Understanding the Inflows
These inflows give firms and individuals more purchasing power. They also contribute to improving Sri Lanka’s overall balance of payments account by supporting the current account. But the reality is that increased inflows often end up resulting in increased outflows. The demand for imported goods and services tends to increase when there is more money available. Spending on traveling abroad increased to $81 million in July from just $55 million the previous year, while spending on imports increased in several areas. This shows a continuing problem where inflows increase confidence and provide temporary restoration, only to be offset by increasing imports, causing a medium-term burden on reserves.
The Rising Credit Problem
Risks of Rate Cuts
Recent policy decisions taken by the Central Bank of Sri Lanka (CBSL) have complicated the situation. The decision of lower policy rates and using a single policy rate framework has been criticized by analysts. Even small reductions in rates suggest a favorable monetary policy at a time when private lending is already expanding.
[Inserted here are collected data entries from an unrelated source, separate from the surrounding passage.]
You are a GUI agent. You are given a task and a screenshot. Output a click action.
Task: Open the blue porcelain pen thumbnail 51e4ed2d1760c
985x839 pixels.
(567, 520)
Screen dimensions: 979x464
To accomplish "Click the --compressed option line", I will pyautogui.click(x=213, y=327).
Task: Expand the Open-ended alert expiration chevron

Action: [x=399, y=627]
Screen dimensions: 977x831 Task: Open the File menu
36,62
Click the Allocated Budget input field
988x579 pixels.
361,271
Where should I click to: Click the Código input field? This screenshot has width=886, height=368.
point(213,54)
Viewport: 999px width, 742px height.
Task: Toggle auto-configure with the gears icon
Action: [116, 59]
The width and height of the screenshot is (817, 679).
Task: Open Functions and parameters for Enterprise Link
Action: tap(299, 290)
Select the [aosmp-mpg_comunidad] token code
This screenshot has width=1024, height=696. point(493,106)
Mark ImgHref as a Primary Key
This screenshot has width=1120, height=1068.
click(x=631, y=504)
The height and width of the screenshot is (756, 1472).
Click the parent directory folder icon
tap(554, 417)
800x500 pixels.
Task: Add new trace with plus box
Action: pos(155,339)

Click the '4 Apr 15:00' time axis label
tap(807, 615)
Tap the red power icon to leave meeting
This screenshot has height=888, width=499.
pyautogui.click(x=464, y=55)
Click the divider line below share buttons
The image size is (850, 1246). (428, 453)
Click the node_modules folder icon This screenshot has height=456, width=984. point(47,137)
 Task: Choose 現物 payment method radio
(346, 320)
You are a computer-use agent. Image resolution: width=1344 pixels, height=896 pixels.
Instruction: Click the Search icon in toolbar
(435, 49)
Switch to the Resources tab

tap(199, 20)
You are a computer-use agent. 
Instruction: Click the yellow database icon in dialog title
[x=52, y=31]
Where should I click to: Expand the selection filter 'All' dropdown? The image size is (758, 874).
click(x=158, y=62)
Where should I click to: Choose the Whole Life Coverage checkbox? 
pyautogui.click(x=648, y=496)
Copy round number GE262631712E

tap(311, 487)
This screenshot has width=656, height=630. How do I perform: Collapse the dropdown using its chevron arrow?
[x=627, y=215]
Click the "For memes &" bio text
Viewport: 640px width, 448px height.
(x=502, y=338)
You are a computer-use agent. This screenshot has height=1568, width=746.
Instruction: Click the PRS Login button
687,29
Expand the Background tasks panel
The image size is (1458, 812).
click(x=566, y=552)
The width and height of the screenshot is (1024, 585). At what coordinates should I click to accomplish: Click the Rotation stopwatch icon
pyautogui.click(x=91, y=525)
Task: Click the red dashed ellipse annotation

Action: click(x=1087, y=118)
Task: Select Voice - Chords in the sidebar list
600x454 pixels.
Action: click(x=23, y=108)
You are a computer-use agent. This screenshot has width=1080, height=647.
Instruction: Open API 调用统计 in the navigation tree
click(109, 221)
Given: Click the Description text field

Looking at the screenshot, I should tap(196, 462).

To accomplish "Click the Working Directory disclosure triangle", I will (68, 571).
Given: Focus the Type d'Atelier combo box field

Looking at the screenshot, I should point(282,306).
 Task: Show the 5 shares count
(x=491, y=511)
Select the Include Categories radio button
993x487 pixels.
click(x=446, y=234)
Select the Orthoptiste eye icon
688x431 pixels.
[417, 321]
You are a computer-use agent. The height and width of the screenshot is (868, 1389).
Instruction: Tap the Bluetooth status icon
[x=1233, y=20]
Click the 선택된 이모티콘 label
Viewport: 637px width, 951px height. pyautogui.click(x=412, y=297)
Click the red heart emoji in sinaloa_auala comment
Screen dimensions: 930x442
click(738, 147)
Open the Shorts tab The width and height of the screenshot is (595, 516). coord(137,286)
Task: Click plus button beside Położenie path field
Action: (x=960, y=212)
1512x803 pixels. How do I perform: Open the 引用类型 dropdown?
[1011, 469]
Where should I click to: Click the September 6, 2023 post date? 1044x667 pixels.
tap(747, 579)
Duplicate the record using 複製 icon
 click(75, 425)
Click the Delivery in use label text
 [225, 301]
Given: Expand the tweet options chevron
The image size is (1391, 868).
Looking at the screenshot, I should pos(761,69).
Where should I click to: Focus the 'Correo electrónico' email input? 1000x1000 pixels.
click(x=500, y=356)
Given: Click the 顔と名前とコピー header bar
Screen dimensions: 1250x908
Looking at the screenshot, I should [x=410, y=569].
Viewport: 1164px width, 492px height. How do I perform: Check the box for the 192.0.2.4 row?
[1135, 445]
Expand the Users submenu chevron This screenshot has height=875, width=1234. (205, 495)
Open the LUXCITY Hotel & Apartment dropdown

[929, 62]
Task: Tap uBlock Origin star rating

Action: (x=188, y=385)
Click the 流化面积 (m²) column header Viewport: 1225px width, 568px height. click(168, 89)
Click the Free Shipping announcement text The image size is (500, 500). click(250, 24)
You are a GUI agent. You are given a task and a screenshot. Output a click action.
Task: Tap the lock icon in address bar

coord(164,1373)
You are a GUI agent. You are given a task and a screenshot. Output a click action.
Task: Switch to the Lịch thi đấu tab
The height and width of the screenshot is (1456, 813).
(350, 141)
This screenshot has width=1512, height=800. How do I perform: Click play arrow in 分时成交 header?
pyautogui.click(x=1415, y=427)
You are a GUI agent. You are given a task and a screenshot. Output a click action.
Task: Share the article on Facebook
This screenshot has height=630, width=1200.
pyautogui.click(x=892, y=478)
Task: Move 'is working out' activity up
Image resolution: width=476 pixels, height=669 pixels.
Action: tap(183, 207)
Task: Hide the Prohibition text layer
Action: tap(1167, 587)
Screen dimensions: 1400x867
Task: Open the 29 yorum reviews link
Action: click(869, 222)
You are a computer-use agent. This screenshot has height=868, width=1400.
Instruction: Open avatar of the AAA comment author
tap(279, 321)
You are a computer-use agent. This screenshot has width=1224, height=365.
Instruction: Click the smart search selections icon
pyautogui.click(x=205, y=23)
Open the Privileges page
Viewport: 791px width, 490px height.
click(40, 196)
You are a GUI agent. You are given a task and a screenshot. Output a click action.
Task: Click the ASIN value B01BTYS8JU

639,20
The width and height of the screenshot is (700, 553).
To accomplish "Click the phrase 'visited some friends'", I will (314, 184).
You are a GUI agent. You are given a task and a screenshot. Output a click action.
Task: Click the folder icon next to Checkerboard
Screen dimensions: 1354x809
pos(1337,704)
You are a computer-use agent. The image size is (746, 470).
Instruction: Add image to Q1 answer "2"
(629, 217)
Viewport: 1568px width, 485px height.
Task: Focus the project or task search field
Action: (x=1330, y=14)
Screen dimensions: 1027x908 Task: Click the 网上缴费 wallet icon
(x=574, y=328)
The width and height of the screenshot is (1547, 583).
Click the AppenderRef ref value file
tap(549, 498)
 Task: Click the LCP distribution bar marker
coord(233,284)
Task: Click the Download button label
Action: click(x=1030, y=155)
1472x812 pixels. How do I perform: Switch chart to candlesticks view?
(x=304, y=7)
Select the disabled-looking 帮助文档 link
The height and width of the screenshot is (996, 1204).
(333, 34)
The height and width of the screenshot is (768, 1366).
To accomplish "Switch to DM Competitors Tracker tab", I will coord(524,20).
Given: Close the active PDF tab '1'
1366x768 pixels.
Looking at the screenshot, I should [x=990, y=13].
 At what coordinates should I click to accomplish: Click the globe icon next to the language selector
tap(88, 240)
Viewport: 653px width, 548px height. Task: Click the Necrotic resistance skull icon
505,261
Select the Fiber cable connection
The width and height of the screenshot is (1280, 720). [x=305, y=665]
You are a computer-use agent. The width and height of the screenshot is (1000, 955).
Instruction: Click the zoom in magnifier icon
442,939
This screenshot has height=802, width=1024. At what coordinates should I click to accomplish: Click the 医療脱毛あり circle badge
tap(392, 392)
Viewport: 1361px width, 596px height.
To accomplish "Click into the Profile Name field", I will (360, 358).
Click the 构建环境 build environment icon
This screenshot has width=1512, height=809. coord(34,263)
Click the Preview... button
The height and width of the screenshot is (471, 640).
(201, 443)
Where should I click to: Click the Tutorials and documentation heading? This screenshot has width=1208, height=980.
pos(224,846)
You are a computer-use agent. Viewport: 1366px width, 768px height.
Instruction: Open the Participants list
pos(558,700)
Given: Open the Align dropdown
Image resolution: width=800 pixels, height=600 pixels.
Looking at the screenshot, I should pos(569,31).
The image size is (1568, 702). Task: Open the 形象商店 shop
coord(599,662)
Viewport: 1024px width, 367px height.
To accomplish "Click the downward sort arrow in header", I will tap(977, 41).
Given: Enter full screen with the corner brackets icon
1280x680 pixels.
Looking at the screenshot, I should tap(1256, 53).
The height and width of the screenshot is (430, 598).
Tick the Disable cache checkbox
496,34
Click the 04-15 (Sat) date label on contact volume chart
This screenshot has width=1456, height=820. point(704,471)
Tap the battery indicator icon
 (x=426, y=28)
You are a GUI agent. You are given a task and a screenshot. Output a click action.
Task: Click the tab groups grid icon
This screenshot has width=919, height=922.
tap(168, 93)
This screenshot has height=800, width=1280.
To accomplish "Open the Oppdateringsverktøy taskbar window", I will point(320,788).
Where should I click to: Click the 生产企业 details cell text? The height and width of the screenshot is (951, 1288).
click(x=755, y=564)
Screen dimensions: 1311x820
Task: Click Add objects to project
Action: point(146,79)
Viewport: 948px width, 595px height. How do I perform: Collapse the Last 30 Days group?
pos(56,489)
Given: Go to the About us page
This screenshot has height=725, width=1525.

Banks are less motivated to invest in government securities like Treasury bills and bonds when interest rates are lower. Rather, banks are more likely to increase their loans to the private sector, which will further increase demand for imports. This puts strain on reserves, because more money is being spent on imports rather than saved to pay off external debt.
Conclusion
Sri Lanka’s July forex surplus presents a positive image, but it conceals more serious concerns. High exports, remittances, and tourism earnings show resilience, but rising private credit, surging imports, and lowering interest rates risk sustainability. If reserves are not managed carefully and policy regulations are not controlled, current inflows might turn into a future crisis. For Sri Lanka, the real challenge will be how CBSL and policymakers manage growth without compromising stability. Avoiding the current progress from turning into a future crisis is crucial to ensure a sustained recovery and restore investor confidence.
References
https://www.cbsl.gov.lk/en/news/external-sector-performance-july-2025
Written
by,
Devni
Weeramuni (236136B)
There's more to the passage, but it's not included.